- [DIRECTIVES]
1. List the usernames of everyone who posts in the sketchbook thread below.
2. Summarize the sketchbook thread below in two sentences.
3. Rewrite the sketchbook thread between "They would not" and "(Jan 2, 2008)", inclusive, changing "autocad" to "CAD software".

- [DOCUMENT EXTRACT]
# Thomas A Yorke Design Studio Sketchbooks, any good?



## Paulus (May 31, 2008)

I stumbled across the Thomas A Yorke Design Studio site. Looks very nice; just a bit different/whimsical but realistic as well. It just has 'something'.

I'm interested in their GN15 sketchbook and their range of Industrial Railways sketchbooks; http://www.thomasayorke.com/sketchbooks.html
Prices vary from 15 to 25 dollar, books are about 30 pages.

The books look good but does anybody know those books them self or knows a review about it? 
Are they any good/worth their value? Are the drawings usable for scratch building or "just" nice looking sketches? I have to let them come over to Europe, so I like to do some homework first...

Thanks!

Paul


----------



## Mr Ron (Sep 23, 2009)

They would not be of much value to me. I draw all my projects first using autocad. All I need is a good side view and a few overall dimensions. It can be a photograph as long as it is taken 90° to the surface. A scale can be constructed using any given dimension. I viewed the sample pages from the books and think they can be of use to someone who can't or doesn't want to make new drawings. They do state they are drawn to scale.


----------



## Jerry Barnes (Jan 2, 2008)

- [INFORMATION SHOWN]
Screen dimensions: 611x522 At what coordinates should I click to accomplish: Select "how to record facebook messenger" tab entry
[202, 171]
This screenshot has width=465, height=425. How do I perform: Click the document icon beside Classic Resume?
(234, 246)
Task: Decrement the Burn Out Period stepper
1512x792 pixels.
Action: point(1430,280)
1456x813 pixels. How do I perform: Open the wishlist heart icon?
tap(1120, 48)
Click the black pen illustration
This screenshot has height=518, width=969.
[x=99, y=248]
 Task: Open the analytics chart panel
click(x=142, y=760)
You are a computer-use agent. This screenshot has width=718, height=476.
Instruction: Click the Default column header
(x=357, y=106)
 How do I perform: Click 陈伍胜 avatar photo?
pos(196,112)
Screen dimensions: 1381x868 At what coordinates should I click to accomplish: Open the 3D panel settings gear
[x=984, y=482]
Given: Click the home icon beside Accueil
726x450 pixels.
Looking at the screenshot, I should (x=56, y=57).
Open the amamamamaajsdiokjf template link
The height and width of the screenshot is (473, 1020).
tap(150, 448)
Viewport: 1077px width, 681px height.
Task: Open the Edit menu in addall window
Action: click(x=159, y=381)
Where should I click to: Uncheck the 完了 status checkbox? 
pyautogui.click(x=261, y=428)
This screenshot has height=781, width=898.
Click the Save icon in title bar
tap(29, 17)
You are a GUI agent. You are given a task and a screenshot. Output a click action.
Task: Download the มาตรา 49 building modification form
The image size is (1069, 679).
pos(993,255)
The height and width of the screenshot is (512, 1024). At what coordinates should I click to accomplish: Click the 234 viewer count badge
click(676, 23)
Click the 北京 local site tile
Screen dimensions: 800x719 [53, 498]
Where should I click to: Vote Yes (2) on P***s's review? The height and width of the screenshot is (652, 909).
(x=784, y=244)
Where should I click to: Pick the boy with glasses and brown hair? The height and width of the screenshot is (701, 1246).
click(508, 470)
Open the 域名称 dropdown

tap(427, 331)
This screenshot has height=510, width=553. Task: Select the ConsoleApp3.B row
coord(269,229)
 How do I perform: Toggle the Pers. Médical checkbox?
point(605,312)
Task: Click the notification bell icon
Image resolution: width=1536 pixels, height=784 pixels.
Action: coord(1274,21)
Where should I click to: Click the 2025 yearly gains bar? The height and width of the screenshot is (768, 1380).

- [FULL SOLUTIONS]
1. Paulus, Mr Ron, Jerry Barnes

2. Paulus asks whether the Thomas A Yorke Design Studio sketchbooks, which cost 15 to 25 dollars and run about 30 pages, are worth their price and usable for scratch building. Mr Ron says they would be of little value to him because he draws his projects in autocad, but he thinks they could help someone who can't or doesn't want to make new drawings, and he notes they are stated to be drawn to scale.

3.
They would not be of much value to me. I draw all my projects first using CAD software. All I need is a good side view and a few overall dimensions. It can be a photograph as long as it is taken 90° to the surface. A scale can be constructed using any given dimension. I viewed the sample pages from the books and think they can be of use to someone who can't or doesn't want to make new drawings. They do state they are drawn to scale.


----------



## Jerry Barnes (Jan 2, 2008)